■ Dataset excerpts:
---

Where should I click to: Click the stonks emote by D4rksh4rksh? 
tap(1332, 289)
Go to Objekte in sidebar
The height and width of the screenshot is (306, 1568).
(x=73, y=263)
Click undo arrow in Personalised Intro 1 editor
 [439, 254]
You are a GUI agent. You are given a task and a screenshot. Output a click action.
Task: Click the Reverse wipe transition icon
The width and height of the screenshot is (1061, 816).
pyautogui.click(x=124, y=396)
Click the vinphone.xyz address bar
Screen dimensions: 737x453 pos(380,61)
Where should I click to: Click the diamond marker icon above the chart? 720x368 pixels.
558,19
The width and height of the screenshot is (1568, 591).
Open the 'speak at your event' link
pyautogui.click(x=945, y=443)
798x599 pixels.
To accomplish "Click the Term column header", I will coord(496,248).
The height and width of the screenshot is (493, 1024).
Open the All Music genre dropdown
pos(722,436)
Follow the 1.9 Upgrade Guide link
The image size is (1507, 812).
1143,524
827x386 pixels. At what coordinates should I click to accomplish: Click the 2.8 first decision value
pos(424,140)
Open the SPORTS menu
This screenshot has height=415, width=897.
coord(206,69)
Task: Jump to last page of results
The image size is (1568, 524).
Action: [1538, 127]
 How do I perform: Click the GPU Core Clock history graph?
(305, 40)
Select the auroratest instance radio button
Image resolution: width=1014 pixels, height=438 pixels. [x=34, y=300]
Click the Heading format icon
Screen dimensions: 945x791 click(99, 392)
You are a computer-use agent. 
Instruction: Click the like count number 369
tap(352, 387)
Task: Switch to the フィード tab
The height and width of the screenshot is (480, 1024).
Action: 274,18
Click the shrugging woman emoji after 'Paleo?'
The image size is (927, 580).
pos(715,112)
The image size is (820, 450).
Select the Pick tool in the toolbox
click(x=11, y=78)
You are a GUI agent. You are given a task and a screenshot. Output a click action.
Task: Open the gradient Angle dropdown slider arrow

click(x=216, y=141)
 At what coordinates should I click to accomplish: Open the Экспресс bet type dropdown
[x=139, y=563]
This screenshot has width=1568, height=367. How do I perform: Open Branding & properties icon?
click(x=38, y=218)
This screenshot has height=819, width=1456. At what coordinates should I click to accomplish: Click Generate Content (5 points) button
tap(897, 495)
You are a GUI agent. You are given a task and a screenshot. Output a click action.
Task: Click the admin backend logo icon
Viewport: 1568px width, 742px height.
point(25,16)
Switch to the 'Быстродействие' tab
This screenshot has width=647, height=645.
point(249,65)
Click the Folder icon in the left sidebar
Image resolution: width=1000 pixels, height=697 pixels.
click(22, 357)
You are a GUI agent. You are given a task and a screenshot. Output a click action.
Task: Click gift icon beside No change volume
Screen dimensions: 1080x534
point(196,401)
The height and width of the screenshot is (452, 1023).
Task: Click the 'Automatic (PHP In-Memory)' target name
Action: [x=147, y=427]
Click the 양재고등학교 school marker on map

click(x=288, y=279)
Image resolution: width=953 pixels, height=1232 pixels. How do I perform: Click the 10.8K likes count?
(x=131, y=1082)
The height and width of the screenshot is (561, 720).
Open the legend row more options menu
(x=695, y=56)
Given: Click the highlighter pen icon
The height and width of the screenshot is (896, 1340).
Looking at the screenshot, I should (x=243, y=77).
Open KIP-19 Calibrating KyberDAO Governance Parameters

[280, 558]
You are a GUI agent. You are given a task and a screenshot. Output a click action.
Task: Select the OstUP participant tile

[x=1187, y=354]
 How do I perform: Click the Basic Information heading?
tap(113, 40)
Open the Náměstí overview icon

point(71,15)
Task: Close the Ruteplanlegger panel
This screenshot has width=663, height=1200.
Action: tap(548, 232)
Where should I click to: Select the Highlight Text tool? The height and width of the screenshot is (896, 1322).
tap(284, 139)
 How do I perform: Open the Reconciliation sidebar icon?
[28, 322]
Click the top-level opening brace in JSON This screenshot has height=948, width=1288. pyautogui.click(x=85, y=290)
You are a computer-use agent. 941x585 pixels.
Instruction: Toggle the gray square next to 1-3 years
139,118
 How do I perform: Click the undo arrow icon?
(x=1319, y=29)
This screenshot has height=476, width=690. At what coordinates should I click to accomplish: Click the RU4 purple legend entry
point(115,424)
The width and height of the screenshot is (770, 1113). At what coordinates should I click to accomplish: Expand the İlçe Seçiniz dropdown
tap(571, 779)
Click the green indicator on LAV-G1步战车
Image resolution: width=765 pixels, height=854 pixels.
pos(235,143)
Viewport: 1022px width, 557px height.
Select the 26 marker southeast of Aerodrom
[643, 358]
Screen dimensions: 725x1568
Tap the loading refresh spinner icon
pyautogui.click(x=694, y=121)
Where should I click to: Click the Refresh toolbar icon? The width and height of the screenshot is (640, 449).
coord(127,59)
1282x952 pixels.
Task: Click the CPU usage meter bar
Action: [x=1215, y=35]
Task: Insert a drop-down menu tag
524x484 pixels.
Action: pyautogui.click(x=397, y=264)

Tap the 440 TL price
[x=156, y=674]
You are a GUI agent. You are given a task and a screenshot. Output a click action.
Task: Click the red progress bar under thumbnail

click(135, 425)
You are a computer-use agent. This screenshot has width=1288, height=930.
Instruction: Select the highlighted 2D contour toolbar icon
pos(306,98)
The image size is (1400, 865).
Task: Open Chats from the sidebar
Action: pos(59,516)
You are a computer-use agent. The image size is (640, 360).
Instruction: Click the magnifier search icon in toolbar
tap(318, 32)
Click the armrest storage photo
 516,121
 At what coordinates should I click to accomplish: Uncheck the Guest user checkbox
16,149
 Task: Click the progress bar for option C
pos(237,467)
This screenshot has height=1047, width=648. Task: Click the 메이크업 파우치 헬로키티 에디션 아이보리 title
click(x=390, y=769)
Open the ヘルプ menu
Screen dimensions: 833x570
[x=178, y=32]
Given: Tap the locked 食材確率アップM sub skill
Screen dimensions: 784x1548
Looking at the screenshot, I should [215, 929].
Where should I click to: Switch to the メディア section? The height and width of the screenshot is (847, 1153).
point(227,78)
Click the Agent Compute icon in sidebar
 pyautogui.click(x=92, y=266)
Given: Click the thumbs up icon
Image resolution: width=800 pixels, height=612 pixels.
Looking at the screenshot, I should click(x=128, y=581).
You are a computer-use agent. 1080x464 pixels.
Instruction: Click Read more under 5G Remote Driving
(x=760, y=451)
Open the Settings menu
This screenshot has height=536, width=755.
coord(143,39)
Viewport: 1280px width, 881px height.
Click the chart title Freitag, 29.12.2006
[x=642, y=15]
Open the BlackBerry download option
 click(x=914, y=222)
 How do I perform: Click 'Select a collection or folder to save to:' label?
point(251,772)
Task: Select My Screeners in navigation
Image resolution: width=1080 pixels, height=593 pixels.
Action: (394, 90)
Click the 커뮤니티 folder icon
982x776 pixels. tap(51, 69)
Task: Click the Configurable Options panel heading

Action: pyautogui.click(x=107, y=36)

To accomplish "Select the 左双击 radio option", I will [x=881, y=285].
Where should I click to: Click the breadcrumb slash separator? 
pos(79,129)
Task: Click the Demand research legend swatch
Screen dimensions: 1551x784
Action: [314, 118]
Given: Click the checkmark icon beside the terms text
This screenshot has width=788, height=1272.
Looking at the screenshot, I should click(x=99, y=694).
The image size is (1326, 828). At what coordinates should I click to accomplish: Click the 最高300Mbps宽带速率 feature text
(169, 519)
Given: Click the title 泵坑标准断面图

---

How many lines in the data above contain the string "beside"? Reply with only the number.

■ Written answer: 2